### [EXCERPTED PASSAGE]
According to Florus it was while Varus was in his summer camp holding court that suddenly the Germans broke in upon him. Mommsen is undoubtedly correct in saying that this ridiculous representation does not reflect real tradition, but a picture of sheer fancy manufactured out of it. Doubtless it is nothing but a rhetorical exaggeration of the silly security into which Varus is represented as having been inveigled, and by which the disaster is dramatically brought about. It is past credibility that the Germans in such numbers could have broken into the Roman camp without arousing suspicion, or without having come into contact with the Roman sentries. And the more so if Varus had already been warned by Segestes of the enemy’s plans. Further, the storming of a single camp is out of harmony with the two camps mentioned by Tacitus, and clearly implied in Dio’s narrative. And it is difficult to believe that Varus would choose such a place for his summer camp—one shut in by forests, swamps, and untrodden ways. The entire description of the place where the battle was fought is far more in keeping with a camp pitched by an army on the march, than with a summer camp, in which Varus exercised the functions of a judicial office. Moreover, Florus’ account is contradicted by Velleius[19], who says that Ceionius, one of the prefects of Varus’ camp, wished to surrender to the enemy just at the time when a large part of the Roman army had fallen in battle. Now if this refers to the first camp, in which the Romans must have left a detachment (for which there is no direct evidence), then the main part of the army must have come out in orderly wise, and no unexpected surprise at the hands of the Germans could have occurred. Or, if it refers to the second camp, it was clearly not the summer camp, as Florus relates.

Florus’ account is by no means a bare narration of events, nor does he bring forward events in their sequence. His choice both of materials and the grouping of facts is with reference to the leading thought. The very words introducing the story of the Germanic wars show that they serve as the theme for the part that follows: “Germaniam quoque utinam vincere tanti non putasset! magis turpiter amissa est quam gloriose adquisita.” The same is true of the words by which he passes on to the events under Varus’ rule: “sed difficilius est provinciam obtinere quam facere.”[20] Having assumed that Augustus conquered Germany, Florus seeks to maintain the thesis that the government of a province is a difficult undertaking; that Varus took the task all too lightly, and as a result Germany was ignominiously lost. It is significant that Florus is the only author who asserts that Augustus wished to conquer Germany. And the reason assigned for this conquest is as follows: “set quatenus sciebat patrem suum C. Caesarem bis transvectum ponte Rhenum quaesisse bellum, in illius honorem concupierat facere provinciam.”[21] It is absurd to believe that Augustus ever intended to make a province of Germany for so puerile a reason as merely to honor Julius Caesar, for the latter “had not charged the heirs of his dictatorial power with the extension of Roman territory on the north slope of the Alps and on the right banks of the Rhine so directly as with the conquest of Britain.”[22] If Augustus had desired to make a province in honor of his father, he would doubtless have conquered Britain instead, in accordance with Caesar’s supposed wish. Julius Caesar’s expeditions against the Germans were, as stated by Mommsen himself[23], merely forward movements of defense. And it seems reasonable to assume that Augustus did not, as Florus tells us, wish to conquer Germany, but was merely continuing in a more extensive manner the policy of his father.

### [DATA SECTION]
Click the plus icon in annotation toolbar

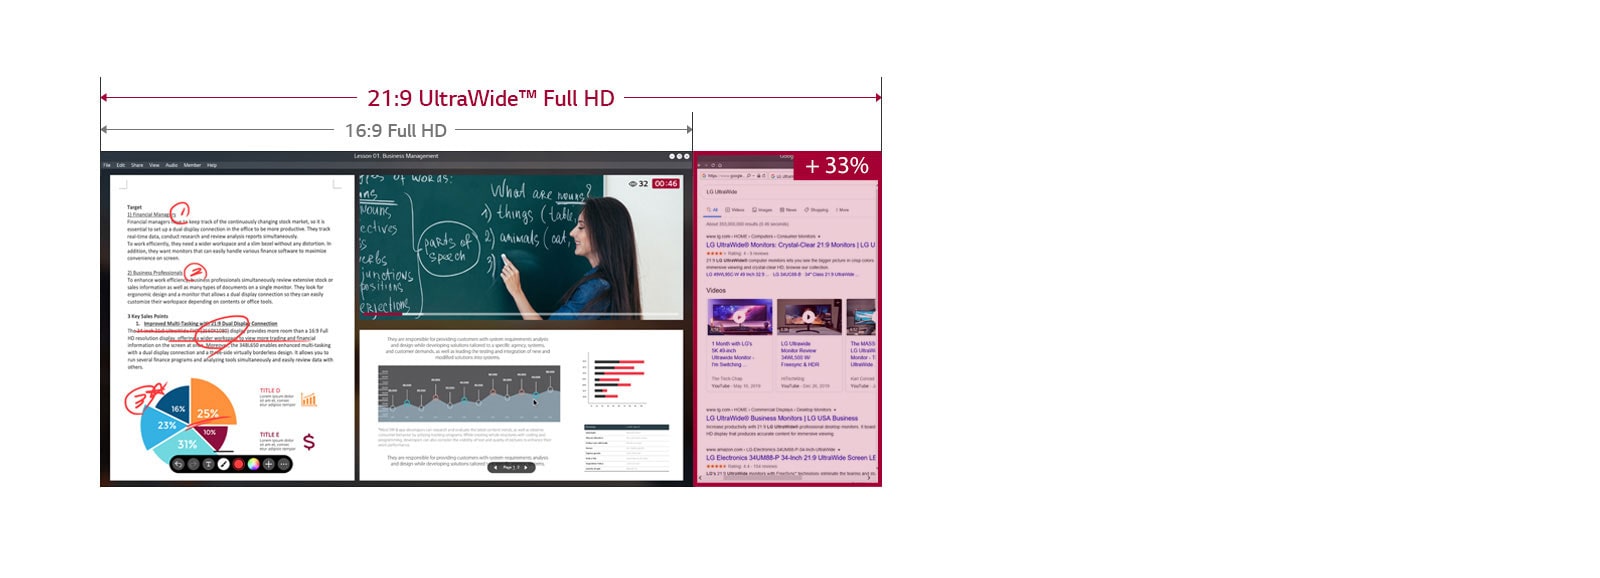pyautogui.click(x=268, y=464)
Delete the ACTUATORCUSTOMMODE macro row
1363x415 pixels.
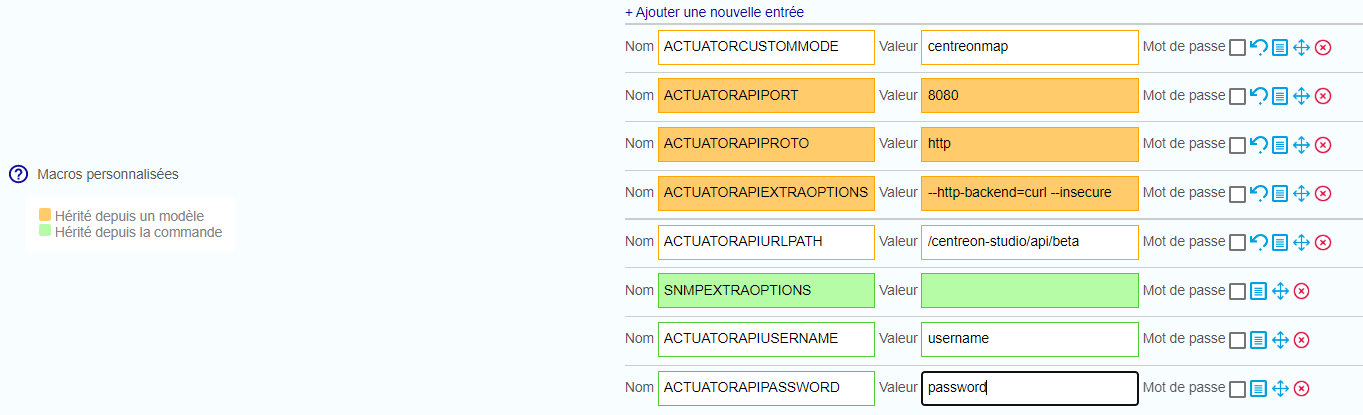1323,47
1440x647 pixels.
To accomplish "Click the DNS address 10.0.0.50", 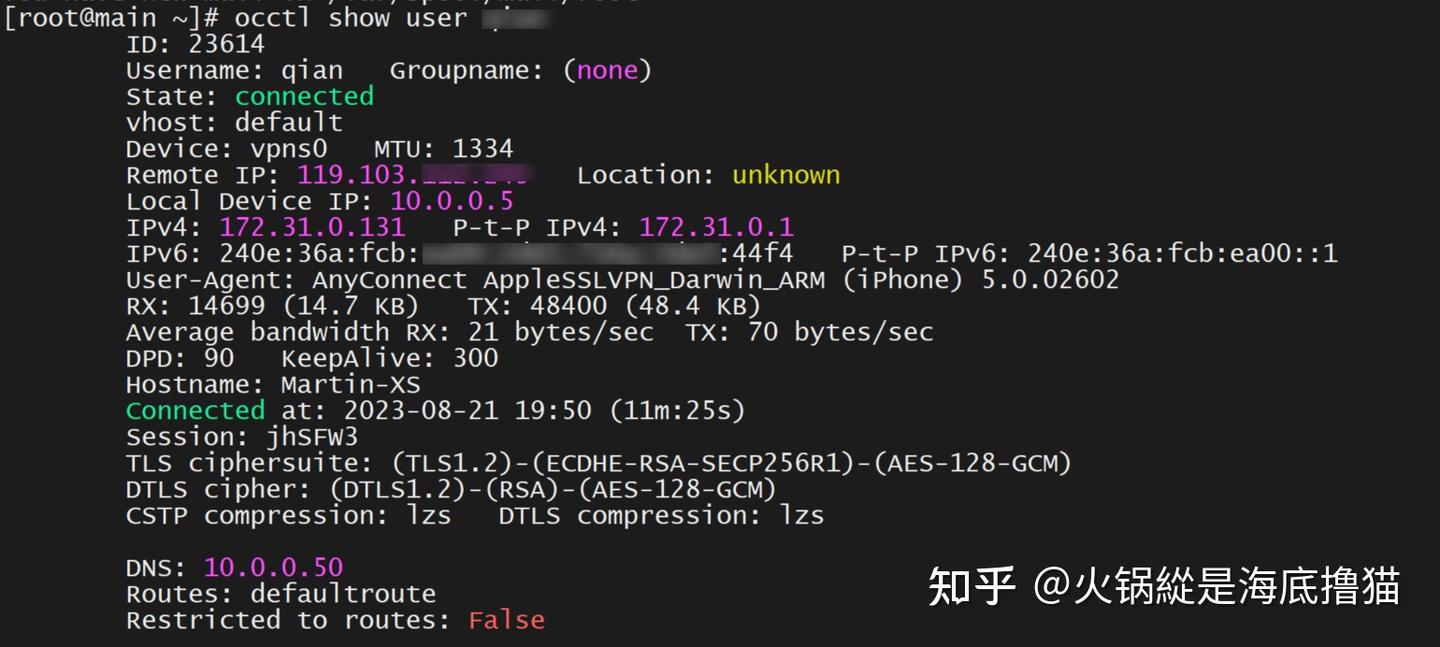I will 273,568.
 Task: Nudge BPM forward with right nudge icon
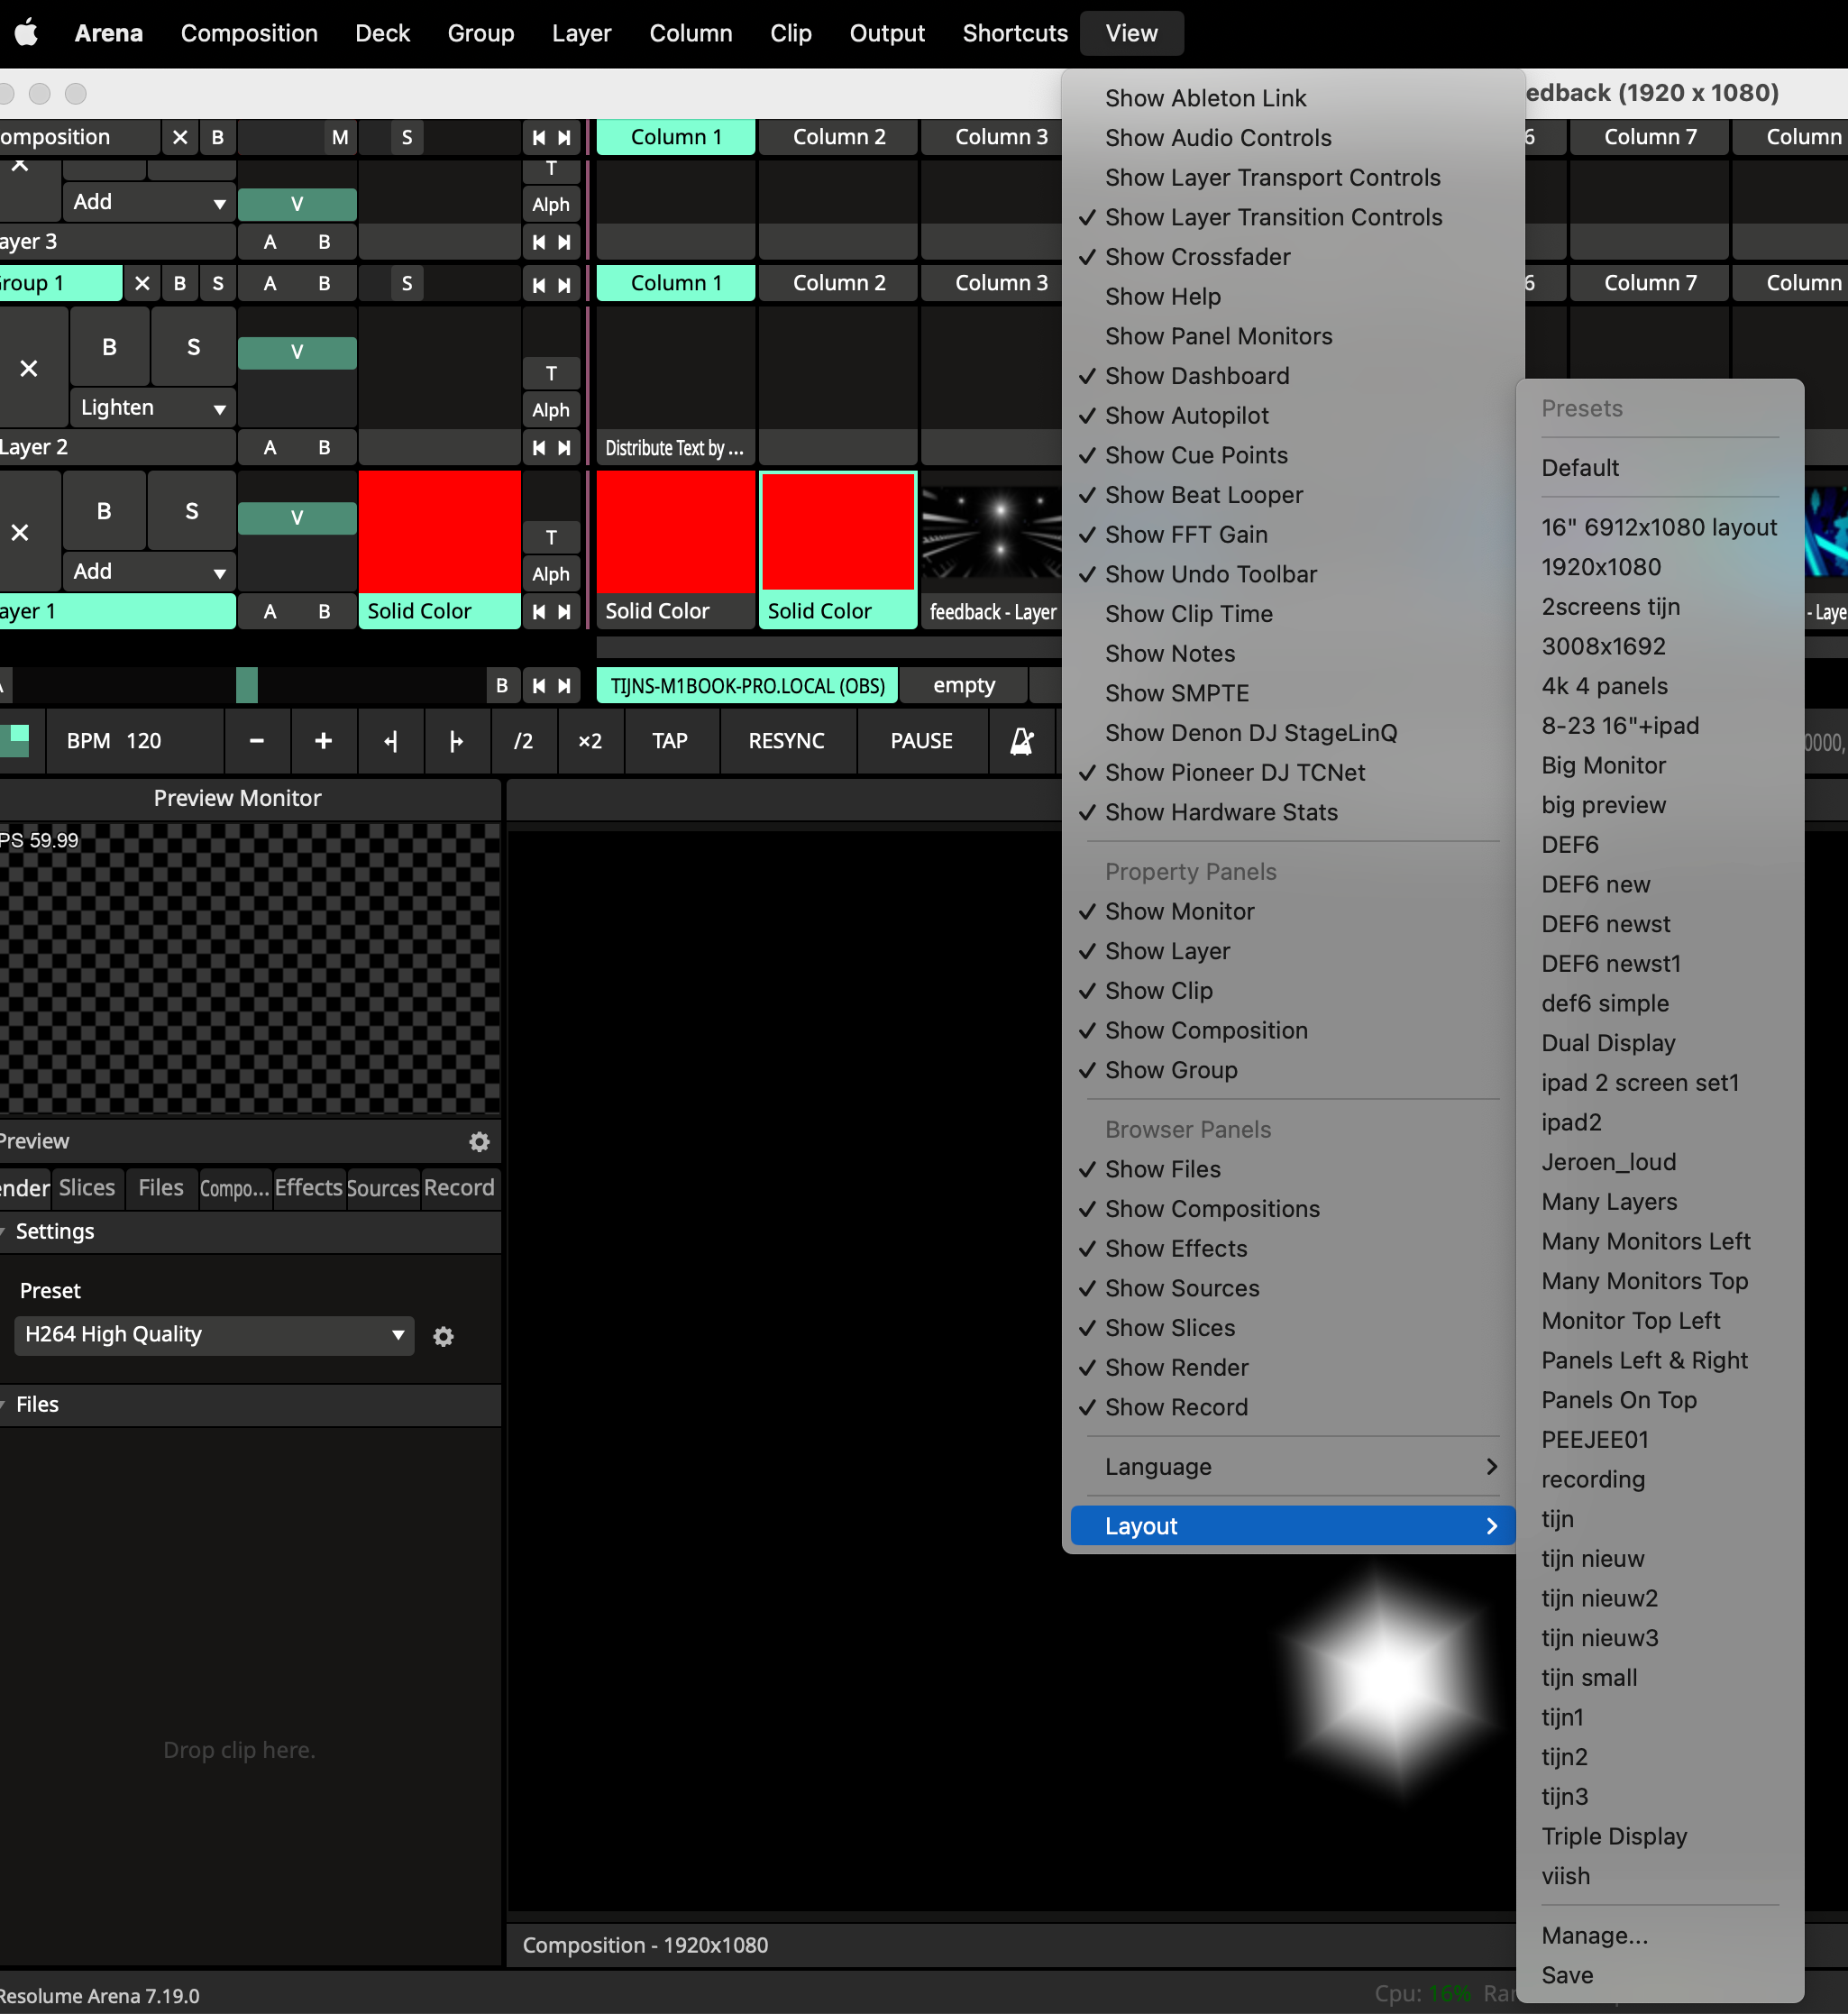456,741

### [PROBLEMS TO WORK ON]
A) List every Latin quotation that appears in the passage on Florus.
B) In the passage on Florus, who does Velleius say wished to surrender to the enemy?

### [LIST OF SOLUTIONS]
A)
1. "Germaniam quoque utinam vincere tanti non putasset! magis turpiter amissa est quam gloriose adquisita."
2. "sed difficilius est provinciam obtinere quam facere."
3. "set quatenus sciebat patrem suum C. Caesarem bis transvectum ponte Rhenum quaesisse bellum, in illius honorem concupierat facere provinciam."

B) Ceionius, one of the prefects of Varus' camp.